We sat down with four individuals who wear wigs in their professional and daily lives to learn about their experiences.

Style and aesthetics can play a large role in building and maintaining feelings of self-confidence, and wigs have incredible transformative powers. For many, they’re more than just “fake hair” ? they’re a way of life.

Some use wigs to try on an entirely different personality from that of their day-to-day lives. Think of the “wig out” bachelorette party in “The 40-Year-Old Virgin.”

Others wear wigs every day as a form of modesty. In some Orthodox Jewish communities, religious law requires married women to wear a head covering in order to maintain tzniut (that’s Yiddish for modesty). Often, this head covering is a sheitel (wig), many of which are made of human hair and styled in a modern manner.

American society still maintains a stigma against the wearing of wigs, particularly by Black women. Snide and invasive comments ? “Is that your real hair?” ? are aimed at everyday people even as we celebrate performers whose hairdos are clearly styled to look larger than life.
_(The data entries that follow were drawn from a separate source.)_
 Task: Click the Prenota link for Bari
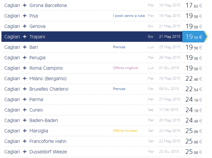pyautogui.click(x=119, y=47)
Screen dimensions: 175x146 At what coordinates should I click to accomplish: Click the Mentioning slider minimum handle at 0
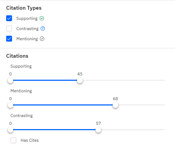tap(10, 105)
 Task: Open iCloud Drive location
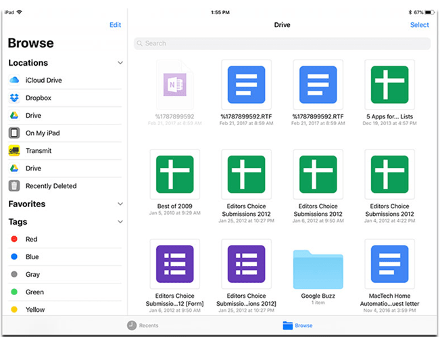point(43,81)
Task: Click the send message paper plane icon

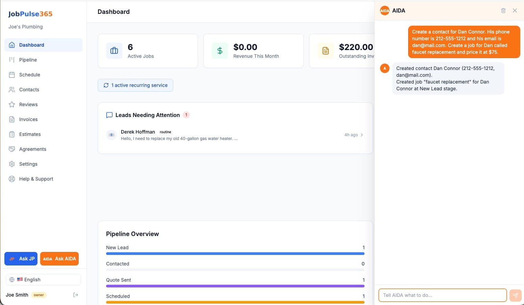Action: (x=515, y=295)
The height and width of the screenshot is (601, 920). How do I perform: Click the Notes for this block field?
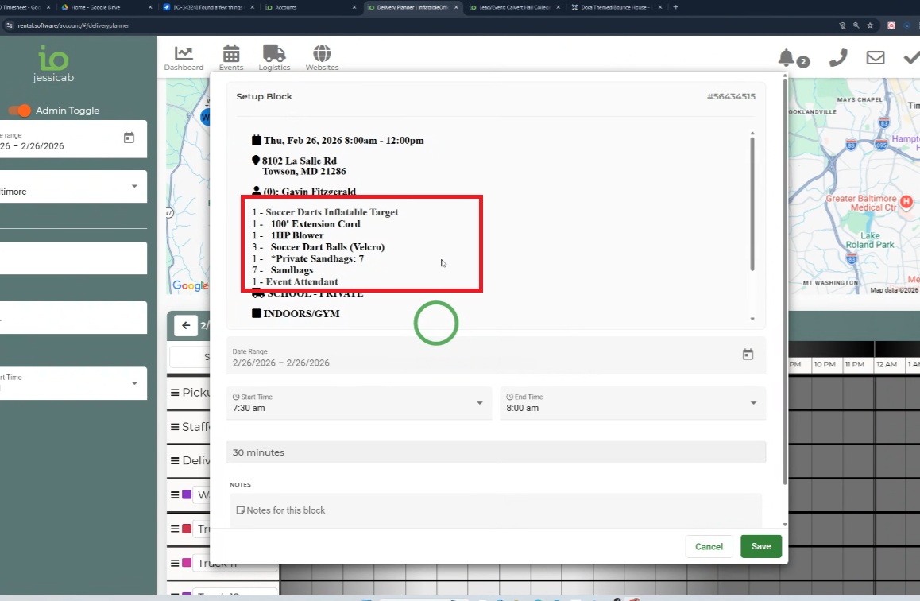coord(494,510)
So why does society continue to pass judgment upon people who are simply trying to look the way they want to look? We sat down with four individuals who wear wigs in their professional and daily lives to learn about their experiences.

I’ve always been in theater and performance, and I started doing drag about seven years ago, so I have been in wigs for some time.
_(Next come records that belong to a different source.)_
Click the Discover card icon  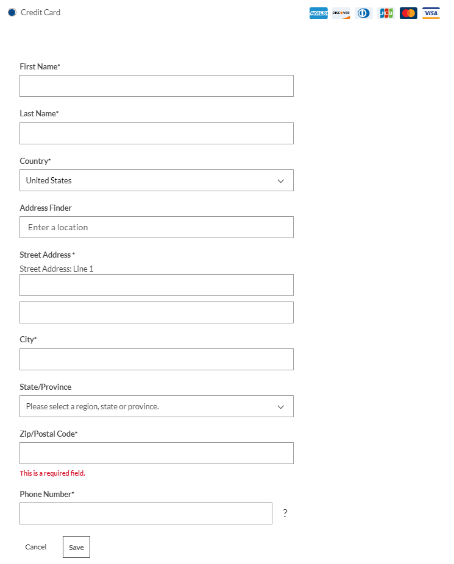341,13
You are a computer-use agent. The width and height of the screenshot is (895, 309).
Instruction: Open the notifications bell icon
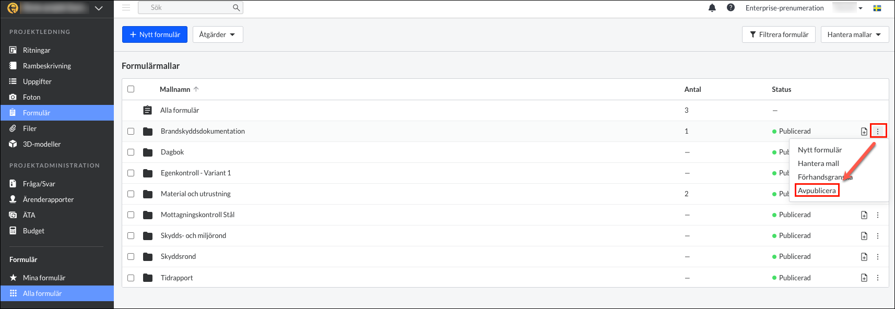pyautogui.click(x=712, y=8)
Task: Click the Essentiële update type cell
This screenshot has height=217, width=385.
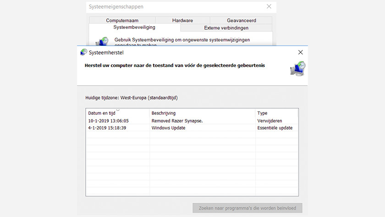Action: [275, 128]
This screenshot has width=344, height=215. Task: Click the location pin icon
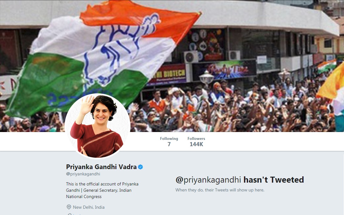69,207
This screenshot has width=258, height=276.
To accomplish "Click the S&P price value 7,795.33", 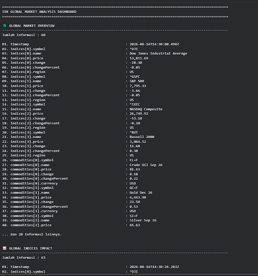I will click(x=138, y=86).
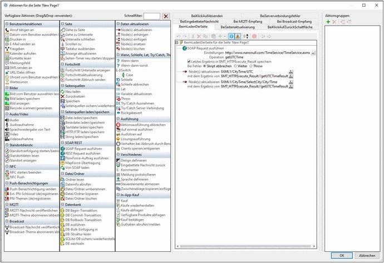Clear the Schnellfilter with the red X
The image size is (384, 263).
(166, 16)
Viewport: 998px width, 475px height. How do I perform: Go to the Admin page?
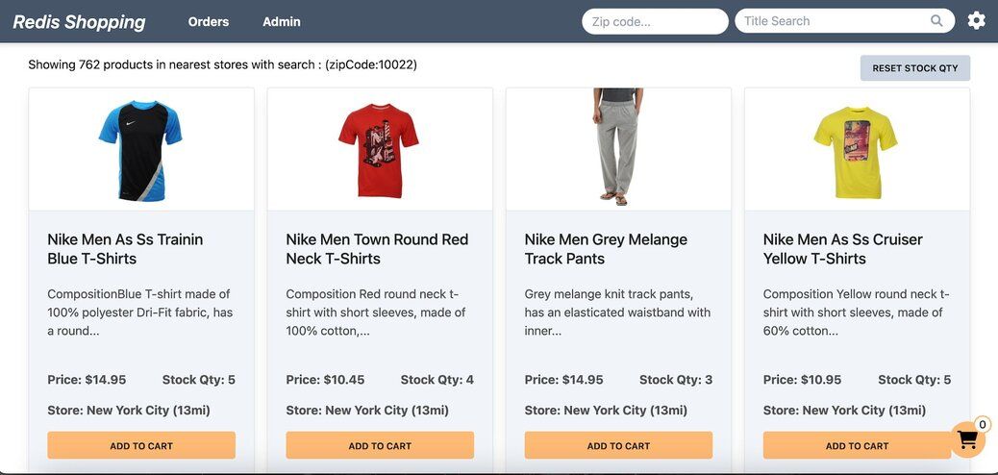pos(282,21)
When I started doing drag, I had pretty limited access to wigs so I learned how to style them to make the most out of what I had. I really only wear two to three wigs, but I change them up as much and as often as I can.

I’m not only a drag queen, but I’m also a costume designer. I like to think about an outfit from the very top of my head to my feet, and want to exaggerate every part of me as much as I can. Not only does a wig perhaps make me appear more feminine for drag, but the color is on purpose, the styling is deliberate, and it’s personally the key to a complete costume.

I think nowadays we’re learning that wigs are an easy way to really change your look without having to go all-in on a cut or color. I’ve actually seen a lot of men wearing wigs and pieces to change up their look, which I think in the past was a lot harder to do without ridicule.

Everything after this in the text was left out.